**TEXT TO READ:**

+++

Will lower pH help use less chlorine?
Is there something in my aging pool surface causing the high pH?

I would appreciate your help/guesses to any of these.
 
Welcome to TFP :)

Your high TA is likely causing your PH rise. I'd continue to try to lower it.

Chlorine is consumed by organics in the pool and breakdown from sunlight--CYA acts as a sunscreen for the chlorine. You may want to raise the CYA to lower your chlorine consumption. You also "could" have algae waiting to break out. A full set of numbers from your testing would give us a better picture.

Calcium is not consumed at all like chlorine is. So if you've added it, it "could" be high (I didn't see that # posted). Maintaining good CH numbers and CSI are important in plaster pools.
 
Yes, continue Acid as long as needed until get stable TA.
My pool is 12-13K Gallon CYA 30, during the summary daily average was 5/7ppm

Your pool is 22K and 7ppm is normal :)

By the way, you should increase CYA over 30 otherwise pool is drinking the Chlorine :)
 
All, Thanks for the advice!
Following up on AimeeH's question, here are more of my measurements:

FC: 2-8 Maintained between 2-8 (taking about 2 gals per week now that the summer has eased off.)
pH: 8.0 Bounces back to 8.0 after muriatic (still)
TA: 120 Slowly slowly decreasing
CH: 440 (Just measured, i knew it was going to be high)
CYA: between 20-30 (can't quite erase the dot in my Taylor tube)

mdogan, agree on the CYA. I assume keeping 1 tablet in the float per week or so is slow enough that I'm not going to overshoot.

Next test: I will test the CH of my tap water!

best,
Beaker
 
How much do you run your rock waterfall?

Get your TA down to 60-70 and it should slow the PH rise.
 
OK two more test results:

Fill water:
CH: 80
TA: 110

So I won't be able to get my pool much lower than the 120 its at now!
But what's up with my high CH? Is that what is causing my high pH?

Is the only solution to drain and refill?

Also, what is the long term recommendation for my fill water at 110 TA? Will I need to purchase a steady supply of muriatic each season?

What are the drawbacks to 'shocking' with bleach vs Trichlor? (Trichlor is going to spike my CH, probably did last year). What will excessive bleach do? Curable with muriatic?

Thanks,
Beaker

- - - Updated - - -

- - - Updated - - -

In reply to ajw22:

I run it every day, it's a big one (1.5hp single speed Pentair pump). But with the fill at 110, probably not going to help?

Thanks,
Beaker
 
Last edited:
CH accumulates in the pool as water evaporates and the CH stays in the pool. CH of 500 is manageable. Just keep an eye on your CSI using PoolMath When you get CH around 1000 it is time to drain to lower it.

+++

**RECORD LIST:**

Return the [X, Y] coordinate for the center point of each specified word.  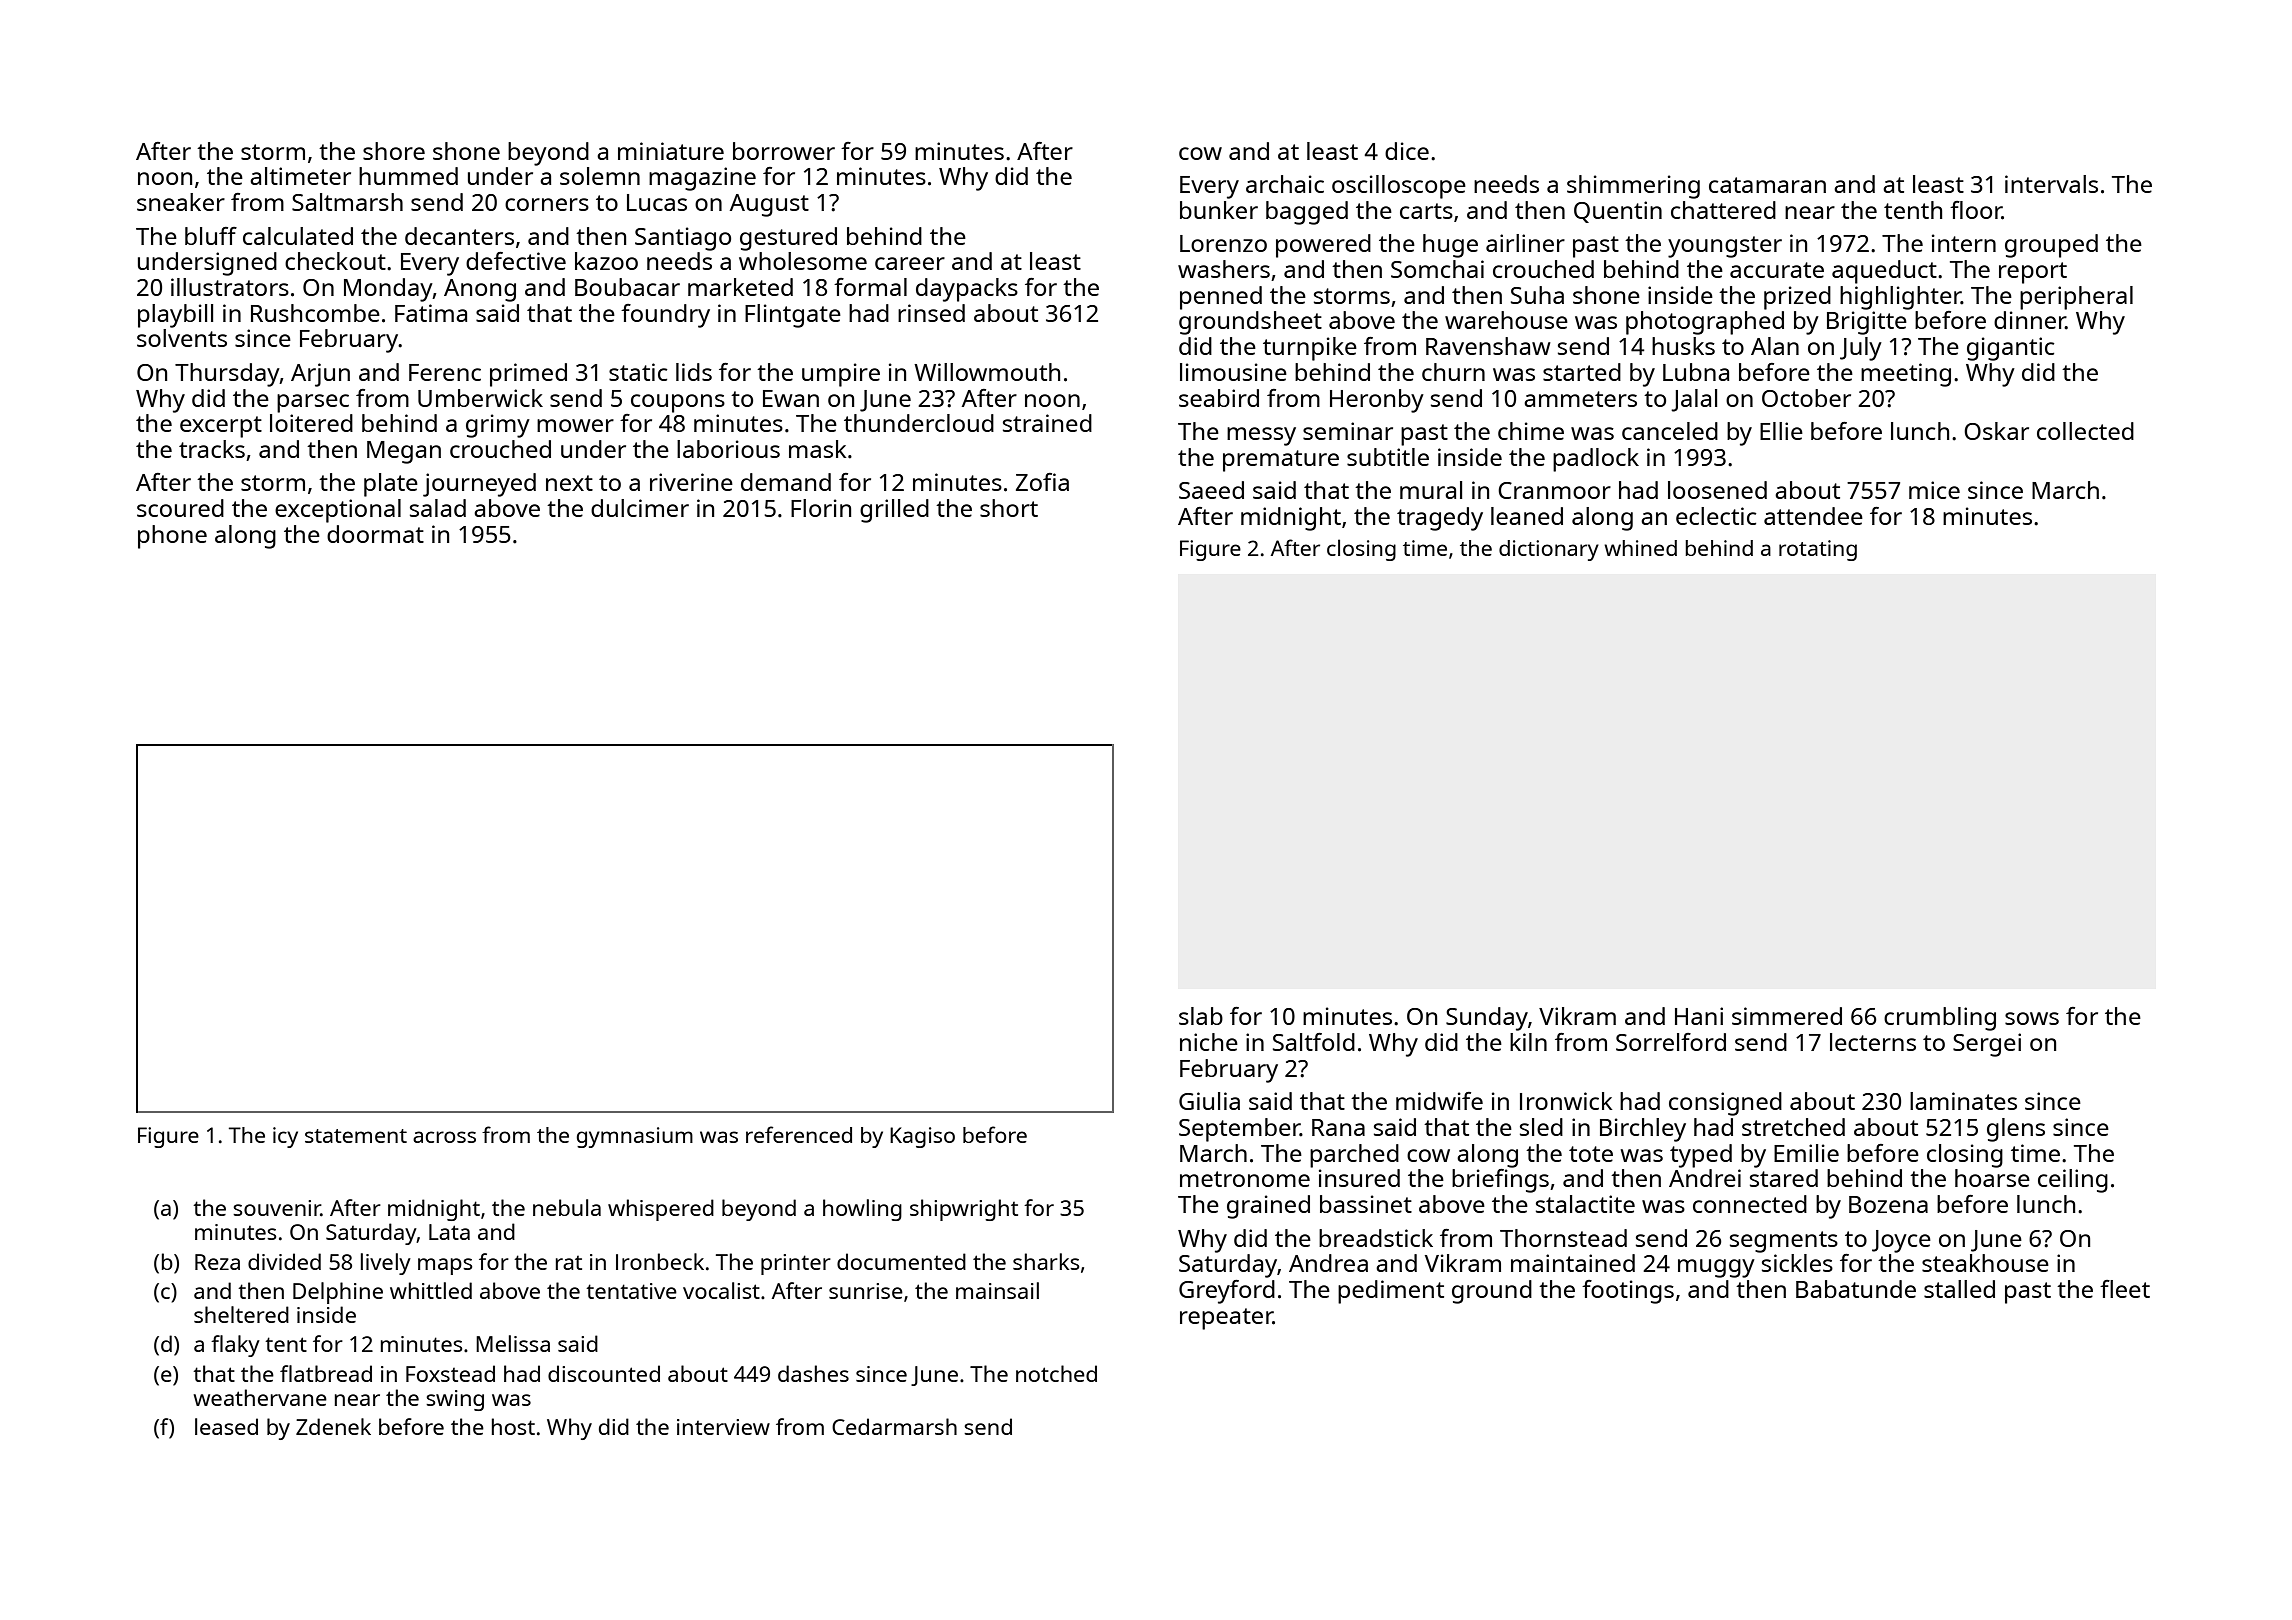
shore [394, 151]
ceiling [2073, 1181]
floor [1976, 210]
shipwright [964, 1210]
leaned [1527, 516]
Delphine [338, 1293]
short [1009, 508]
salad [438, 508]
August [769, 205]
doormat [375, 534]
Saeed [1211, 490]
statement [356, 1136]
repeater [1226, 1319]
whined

+++

**GIVEN INSTRUCTION:**
Please extract the passage of the pool forum thread from "TA: 120 Slowly" up to and including "your rock waterfall?", word for word. The material has no connection to the pool forum thread.

**REPLY:**
TA: 120 Slowly slowly decreasing
CH: 440 (Just measured, i knew it was going to be high)
CYA: between 20-30 (can't quite erase the dot in my Taylor tube)

mdogan, agree on the CYA. I assume keeping 1 tablet in the float per week or so is slow enough that I'm not going to overshoot.

Next test: I will test the CH of my tap water!

best,
Beaker
 
How much do you run your rock waterfall?